“Gli spietati identitari kandidi dell’estrema IperUrUltràsDes sono apertamente neonationali, orgogliosamente neosovrani, neopatriarcali, neotradizionalisti, iperconservatori, neoisolazionisti illiberali liberticidi machisti misogini sessisti oltranzisti sfasciatori, la loro ossessione è difendere la ‘continuità etnica’ kandida 'tossica', 'inquinante', 'sporca', e quindi ‘fermare’ le invasioni straniere, pardon, fermare i ‘costanti e inarrestabili’ ‘INGRESSI’, illegali, delle ‘persone humane migranti’ straniere, scure, del sud, al ‘desertificato’, nord! Perché!? Perché sono così ‘rabbiosi’!?” domanda preoccupato fino alle lacrime il libero informatore.

DATI FORNITI:

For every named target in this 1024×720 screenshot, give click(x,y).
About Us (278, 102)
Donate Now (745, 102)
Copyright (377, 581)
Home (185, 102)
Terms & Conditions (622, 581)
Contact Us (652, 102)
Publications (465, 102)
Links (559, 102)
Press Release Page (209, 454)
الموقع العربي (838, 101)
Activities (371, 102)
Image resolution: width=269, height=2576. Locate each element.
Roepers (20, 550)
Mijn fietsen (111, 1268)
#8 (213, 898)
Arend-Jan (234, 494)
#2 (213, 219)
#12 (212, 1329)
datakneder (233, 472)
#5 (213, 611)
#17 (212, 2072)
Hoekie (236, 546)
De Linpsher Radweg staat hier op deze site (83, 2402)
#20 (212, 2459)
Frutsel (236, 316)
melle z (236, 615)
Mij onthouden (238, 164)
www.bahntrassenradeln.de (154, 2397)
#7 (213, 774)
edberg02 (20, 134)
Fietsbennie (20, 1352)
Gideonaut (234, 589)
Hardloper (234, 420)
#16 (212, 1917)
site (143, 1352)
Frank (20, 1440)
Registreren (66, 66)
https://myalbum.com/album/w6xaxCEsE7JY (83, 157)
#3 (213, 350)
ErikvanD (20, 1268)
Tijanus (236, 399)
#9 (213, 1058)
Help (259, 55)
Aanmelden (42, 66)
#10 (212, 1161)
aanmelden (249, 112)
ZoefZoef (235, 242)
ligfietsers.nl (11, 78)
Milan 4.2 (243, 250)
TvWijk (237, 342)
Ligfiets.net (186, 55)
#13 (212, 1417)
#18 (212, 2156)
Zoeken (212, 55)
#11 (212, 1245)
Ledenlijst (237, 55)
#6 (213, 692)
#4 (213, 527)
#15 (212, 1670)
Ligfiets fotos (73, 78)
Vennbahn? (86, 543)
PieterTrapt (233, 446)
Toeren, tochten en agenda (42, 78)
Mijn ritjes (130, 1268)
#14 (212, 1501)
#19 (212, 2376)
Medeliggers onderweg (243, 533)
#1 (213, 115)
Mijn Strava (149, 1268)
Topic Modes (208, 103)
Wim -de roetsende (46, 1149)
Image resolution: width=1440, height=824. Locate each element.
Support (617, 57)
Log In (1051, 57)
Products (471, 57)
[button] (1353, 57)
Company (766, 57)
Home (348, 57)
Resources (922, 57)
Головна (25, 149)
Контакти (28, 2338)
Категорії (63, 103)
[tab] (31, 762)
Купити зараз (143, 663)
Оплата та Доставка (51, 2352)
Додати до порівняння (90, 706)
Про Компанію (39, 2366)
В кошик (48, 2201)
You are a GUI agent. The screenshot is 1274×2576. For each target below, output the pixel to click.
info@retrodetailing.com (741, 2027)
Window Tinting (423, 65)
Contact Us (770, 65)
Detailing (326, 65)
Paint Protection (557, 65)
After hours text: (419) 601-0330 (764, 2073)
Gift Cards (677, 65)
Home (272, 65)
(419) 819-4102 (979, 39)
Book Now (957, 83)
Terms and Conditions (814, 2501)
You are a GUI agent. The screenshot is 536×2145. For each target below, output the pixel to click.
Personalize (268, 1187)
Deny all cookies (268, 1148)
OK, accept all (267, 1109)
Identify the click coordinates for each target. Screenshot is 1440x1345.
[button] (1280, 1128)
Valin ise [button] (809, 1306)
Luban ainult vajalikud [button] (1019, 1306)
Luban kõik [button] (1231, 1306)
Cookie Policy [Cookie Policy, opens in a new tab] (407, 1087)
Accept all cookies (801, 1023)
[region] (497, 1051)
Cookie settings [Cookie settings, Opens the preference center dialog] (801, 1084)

CONSEGNA A: Indichi se ciascuna affermazione concorda con il brano proposto: (i) la domanda finale è posta dal libero informatore; (ii) l'ossessione attribuita agli identitari è favorire gli ingressi dei migranti; (iii) il libero informatore pone la domanda con tono sereno. Per ogni risposta (sì o no) citi le parole del brano che la decidono.
CONSEGNA B: Prosegua il brano proposto dopo la sua ultima frase.
Le righe non hanno alcun legame con il brano proposto.

SOLUZIONE A:
(i) Sì: «domanda preoccupato fino alle lacrime il libero informatore».
(ii) No: «la loro ossessione è difendere la ‘continuità etnica’».
(iii) No: «preoccupato fino alle lacrime».

SOLUZIONE B:
“Sono pieni di ‘odio’ immotivato verso gli stranieri perché si rendono conto di essere numericamente e biologicamente inferiori rispetto a loro, e quindi di non poterli fermare!
La consapevolezza della propria inferiorità biologica, etnica, della propria impotenza, li porta a ‘fare la faccia feroce’ e a reagire in modo ‘scomposto’, ‘violento’, inaudito!
Da sempre i kandidi più identitari soffrono di immotivate manie persecutorie, sono immotivatamente ossessionati, non solo dagli stranieri scuri del sud, illegali e legali, ma anche dalla ‘PROGRESSIVA’, INARRESTABILE, ‘DESERTIFICAZIONE DEMOSGRAPHICA’ KANDIDA, al nord! Assurdo! Inquinanti e ‘tossici’ come sono!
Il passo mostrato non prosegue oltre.